Clinical and prognostic implications of C-reactive protein levels in myocardial infarction with nonobstructive coronary arteries.

2021 
Background Myocardial infarction with nonobstructive coronary arteries (MINOCA) is a heterogeneous condition. Recent studies suggest that MINOCA patients may have a proinflammatory disposition. The role of inflammation in MINOCA may thus be distinct to myocardial infarction with significant coronary artery disease (MI-CAD). Hypothesis We hypothesized that inflammation reflected by C-reactive protein (CRP) levels might carry unique clinical information in MINOCA. Methods This retrospective registry-based cohort study (SWEDEHEART) included 9916 patients with MINOCA and 97 970 MI-CAD patients, used for comparisons. Multivariable-adjusted regressions were applied to investigate the associations of CRP levels with clinical variables, all-cause mortality and major cardiovascular events (MACE) during a median follow-up of up to 5.3 years.

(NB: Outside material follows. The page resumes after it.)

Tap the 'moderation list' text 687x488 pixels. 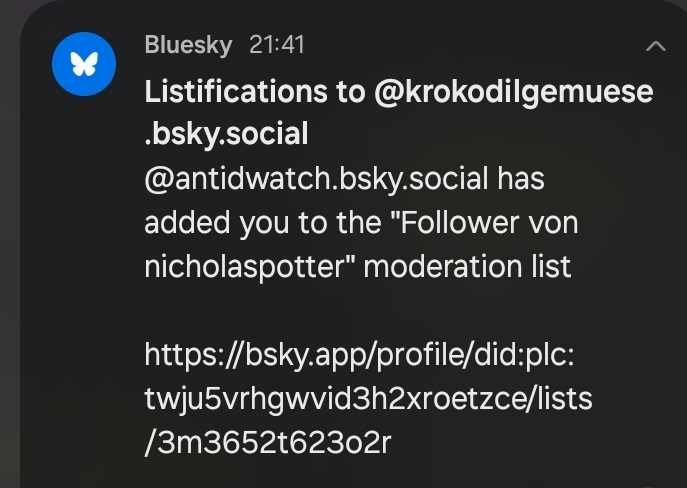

Results Median admission CRP levels in patients with MINOCA and MI-CAD were 5.0 (interquartile range 2.0-9.0) mg/dl and 5.0 (interquartile range 2.1-10.0 mg/dl), respectively. CRP levels in MINOCA exhibited independent associations with various cardiovascular risk factors, comorbidities and estimates of myocardial damage. The association of CRP with peripheral artery disease tended to be stronger compared to MI-CAD. The associations with female sex, renal dysfunction and myocardial damage were stronger in MI-CAD. CRP independently predicted all-cause mortality in MINOCA (hazard ratio 1.22 [95% confidence interval 1.17-1.26]), similar to MI-CAD (p interaction = 0.904). CRP also predicted MACE (hazard ratio 1.08 [95% confidence interval 1.04-1.12]) but this association was weaker compared to MI-CAD (p interaction Conclusions We found no evidence indicating the presence of a specific inflammatory pattern in acute MINOCA compared to MI-CAD. However, CRP levels were independently, albeit moderately associated with adverse outcome.